[TASK INPUT]

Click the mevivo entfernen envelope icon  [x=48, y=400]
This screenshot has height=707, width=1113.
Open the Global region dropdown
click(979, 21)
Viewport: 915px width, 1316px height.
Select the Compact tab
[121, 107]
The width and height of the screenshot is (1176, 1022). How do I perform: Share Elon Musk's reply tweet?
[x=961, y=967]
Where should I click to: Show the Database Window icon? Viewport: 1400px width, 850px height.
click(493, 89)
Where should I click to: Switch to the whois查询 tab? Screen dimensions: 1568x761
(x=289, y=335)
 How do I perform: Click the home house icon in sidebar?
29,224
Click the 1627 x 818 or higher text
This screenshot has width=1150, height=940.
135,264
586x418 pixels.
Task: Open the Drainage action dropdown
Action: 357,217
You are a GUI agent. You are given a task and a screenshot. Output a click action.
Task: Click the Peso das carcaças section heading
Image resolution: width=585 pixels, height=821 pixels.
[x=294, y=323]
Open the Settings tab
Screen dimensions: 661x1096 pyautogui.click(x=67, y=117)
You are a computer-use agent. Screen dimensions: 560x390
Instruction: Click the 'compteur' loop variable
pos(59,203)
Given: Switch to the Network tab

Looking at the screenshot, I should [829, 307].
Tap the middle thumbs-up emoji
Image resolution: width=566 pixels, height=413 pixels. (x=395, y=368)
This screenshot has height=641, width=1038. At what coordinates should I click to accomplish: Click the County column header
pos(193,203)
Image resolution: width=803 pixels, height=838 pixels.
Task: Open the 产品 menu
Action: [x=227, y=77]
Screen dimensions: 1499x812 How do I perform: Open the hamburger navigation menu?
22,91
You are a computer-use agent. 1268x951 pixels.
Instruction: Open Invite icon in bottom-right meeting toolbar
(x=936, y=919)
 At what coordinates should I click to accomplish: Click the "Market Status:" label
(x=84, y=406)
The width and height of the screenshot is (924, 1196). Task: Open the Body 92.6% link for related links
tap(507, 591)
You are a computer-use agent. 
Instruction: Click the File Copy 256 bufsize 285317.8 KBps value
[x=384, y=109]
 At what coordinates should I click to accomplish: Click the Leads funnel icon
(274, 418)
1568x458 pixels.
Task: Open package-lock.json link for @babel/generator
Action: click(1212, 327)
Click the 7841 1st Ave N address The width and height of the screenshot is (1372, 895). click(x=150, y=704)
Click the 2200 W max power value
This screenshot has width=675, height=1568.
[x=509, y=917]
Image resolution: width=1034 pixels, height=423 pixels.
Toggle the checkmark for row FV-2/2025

[/TASK INPUT]

> _EXERCISE DIRECTIONS_
Transcribe each record above exactly. Skip none.

> _TASK SOLUTION_
Click the mevivo entfernen envelope icon  [x=48, y=400]
This screenshot has height=707, width=1113.
Open the Global region dropdown
click(979, 21)
Viewport: 915px width, 1316px height.
Select the Compact tab
[121, 107]
The width and height of the screenshot is (1176, 1022). How do I perform: Share Elon Musk's reply tweet?
[x=961, y=967]
Where should I click to: Show the Database Window icon? Viewport: 1400px width, 850px height.
click(493, 89)
Where should I click to: Switch to the whois查询 tab? Screen dimensions: 1568x761
(x=289, y=335)
 How do I perform: Click the home house icon in sidebar?
29,224
Click the 1627 x 818 or higher text
This screenshot has width=1150, height=940.
135,264
586x418 pixels.
Task: Open the Drainage action dropdown
Action: 357,217
You are a GUI agent. You are given a task and a screenshot. Output a click action.
Task: Click the Peso das carcaças section heading
Image resolution: width=585 pixels, height=821 pixels.
[x=294, y=323]
Open the Settings tab
Screen dimensions: 661x1096 pyautogui.click(x=67, y=117)
You are a computer-use agent. Screen dimensions: 560x390
Instruction: Click the 'compteur' loop variable
pos(59,203)
Given: Switch to the Network tab

Looking at the screenshot, I should [829, 307].
Tap the middle thumbs-up emoji
Image resolution: width=566 pixels, height=413 pixels. (x=395, y=368)
This screenshot has height=641, width=1038. At what coordinates should I click to accomplish: Click the County column header
pos(193,203)
Image resolution: width=803 pixels, height=838 pixels.
Task: Open the 产品 menu
Action: [x=227, y=77]
Screen dimensions: 1499x812 How do I perform: Open the hamburger navigation menu?
22,91
You are a computer-use agent. 1268x951 pixels.
Instruction: Open Invite icon in bottom-right meeting toolbar
(x=936, y=919)
 At what coordinates should I click to accomplish: Click the "Market Status:" label
(x=84, y=406)
The width and height of the screenshot is (924, 1196). Task: Open the Body 92.6% link for related links
tap(507, 591)
You are a computer-use agent. 
Instruction: Click the File Copy 256 bufsize 285317.8 KBps value
[x=384, y=109]
 At what coordinates should I click to accomplish: Click the Leads funnel icon
(274, 418)
1568x458 pixels.
Task: Open package-lock.json link for @babel/generator
Action: click(1212, 327)
Click the 7841 1st Ave N address The width and height of the screenshot is (1372, 895). click(x=150, y=704)
Click the 2200 W max power value
This screenshot has width=675, height=1568.
[x=509, y=917]
Image resolution: width=1034 pixels, height=423 pixels.
Toggle the checkmark for row FV-2/2025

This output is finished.